It was during the Stanley Cup in the late ’90’s. Final game of 5, and the ticket company was the one who old the tickets for the event. As walk-up and will-call ticket holders started getting tickets, the load on the storage array had gotten pretty heavy. A KNOWN hardware issue in the array’s single point of failure – it’s cache card – was tripped, and the Array crashed. It actually was designed to do that to protect the data.
While no data loss was suffered, it took almost two hours for the array, and the HPUX computers attached to it, to come back up. My self, our DBA, and a tech from EMC sat in the conference room outside of the computer room until 2 or 3 in the morning waiting for either the game to end or the array to crash again so we could replaced the cache card.
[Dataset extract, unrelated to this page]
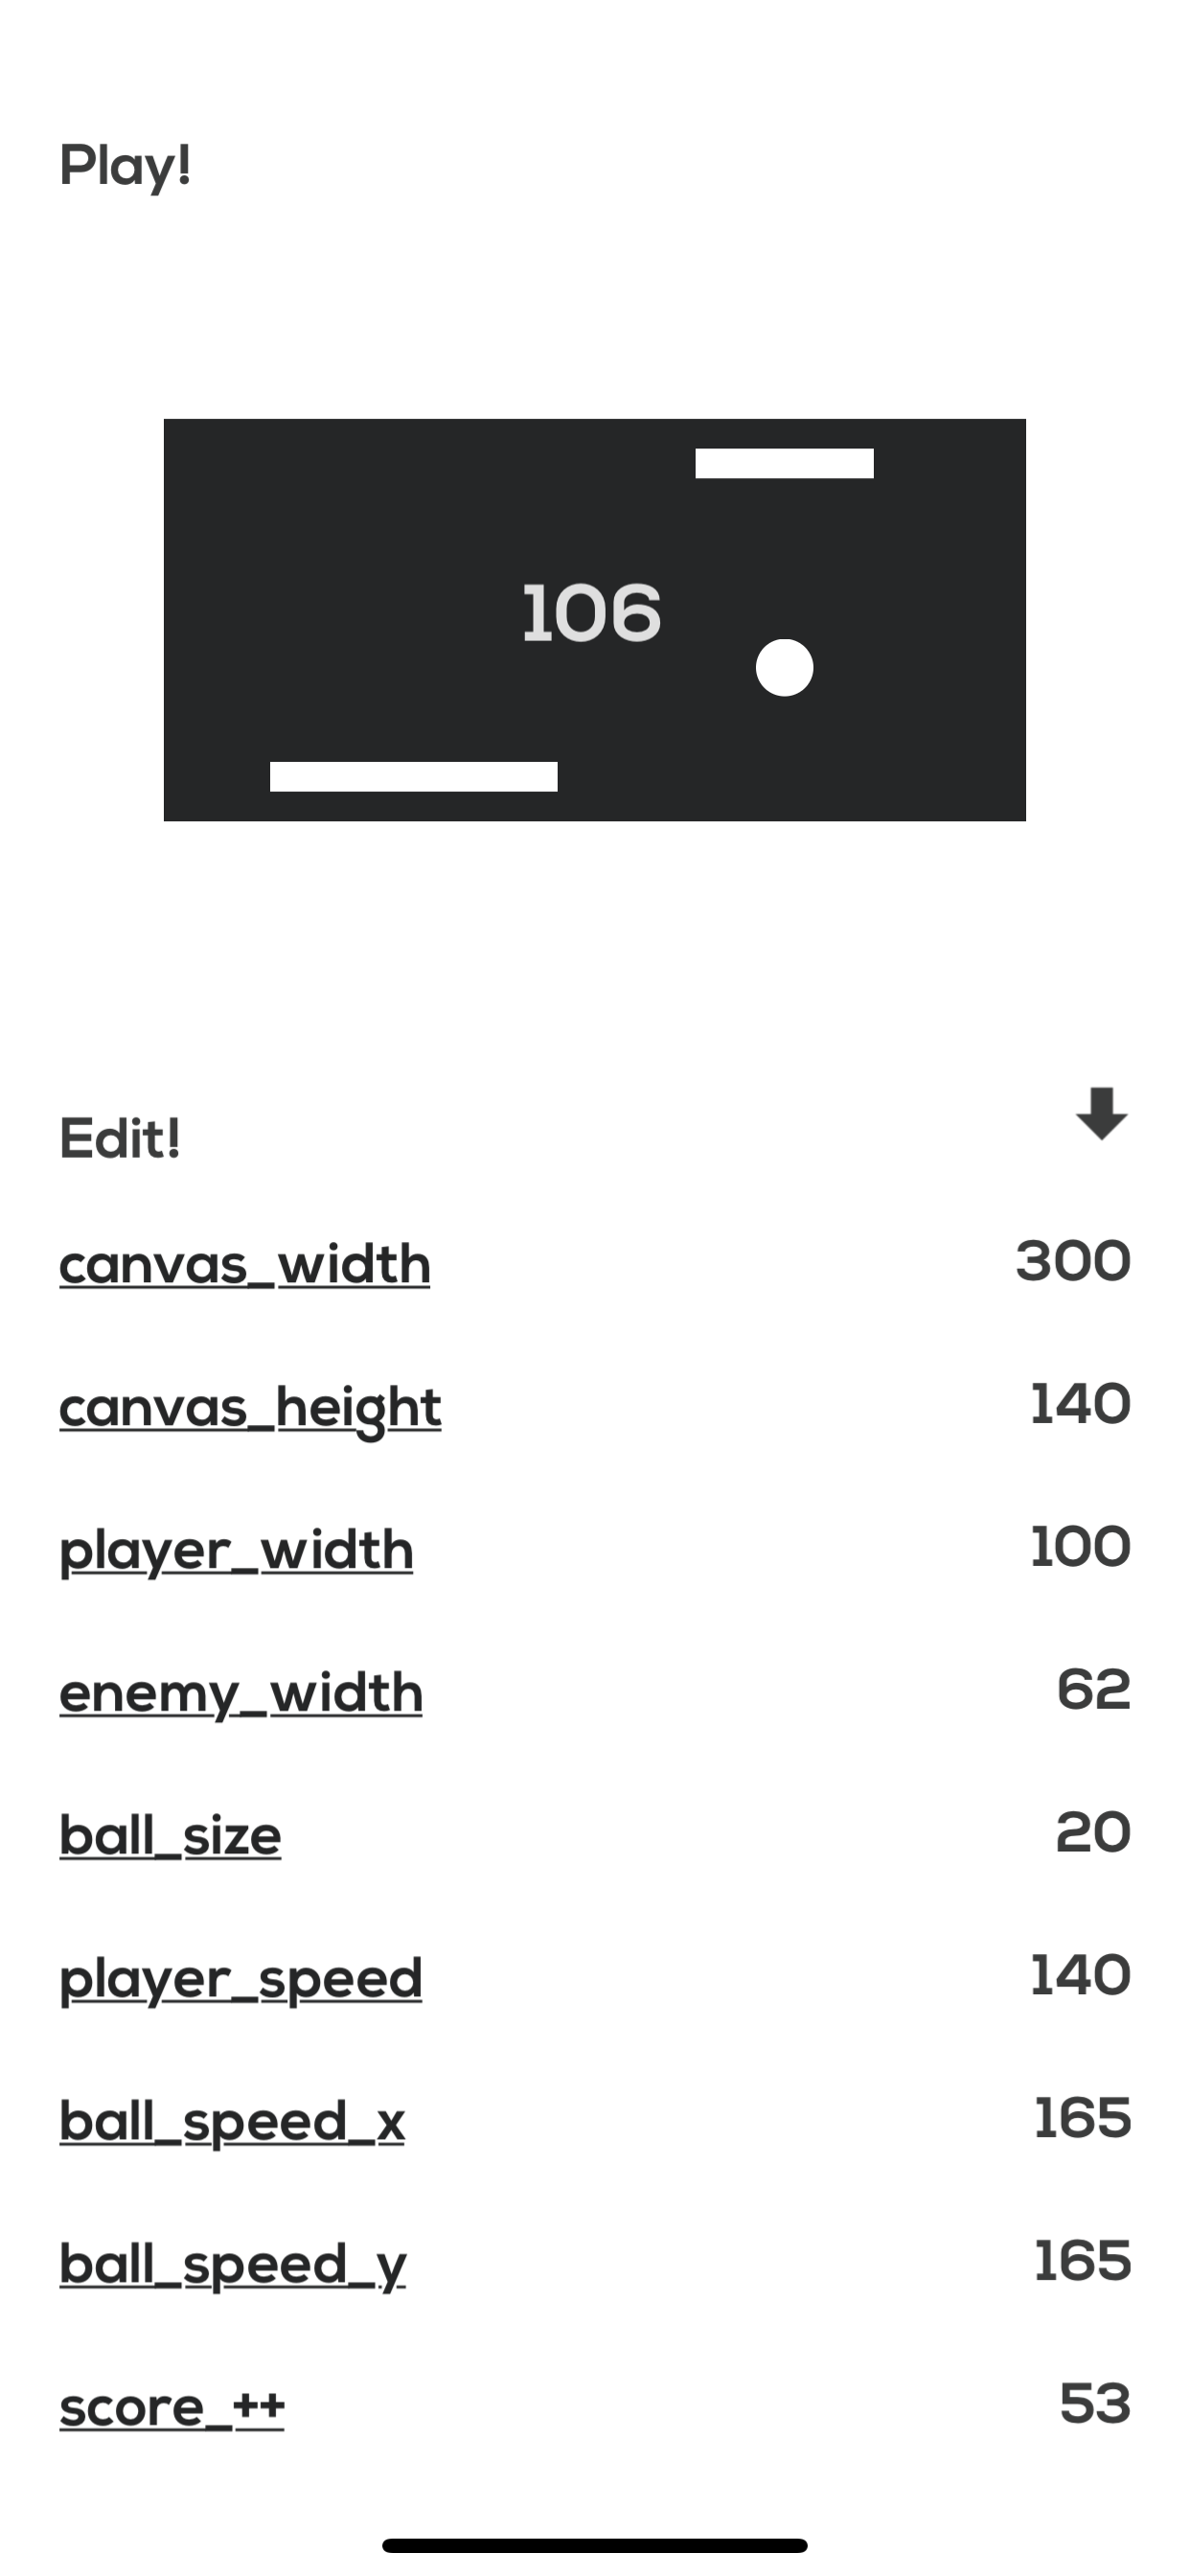Open the ball_speed_y parameter
This screenshot has height=2576, width=1190.
tap(232, 2263)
Well, the game ended very late, in over time, the home team, whom we were selling the tickets for, lost. We did get the array fixed and everything back up, but it was a late night. And our general manager who was with the team owner watching the game had a real tough time of it. As any one in IT can attest, this is the stuff of nightmares.
Fast forward 5 or 6 years, I’m working at the bank, and we are evaluating disk arrays for a hardware refresh. During a technology presentation, I express my concern about the cache card being the single point of failure. And the sales engineer, the same guy who was the ticket companies sales engineer that I had been working with for years, flat-out denied that event ever occurred! Needless to say, I was livid. My team lead had to pull me aside and tell me to calm down. I got a hold of the DBA from my former company and he backed up my story. So the bank wasn’t going to go with that storage company. But then, unbeknownst to me and my team lead, the CIO at the time, who was on his way out, made a closed door deal. A week later he was bragging about his new Caddy, a month later he was out the door. And we were left with a bad solution that was not appropriate for our needs.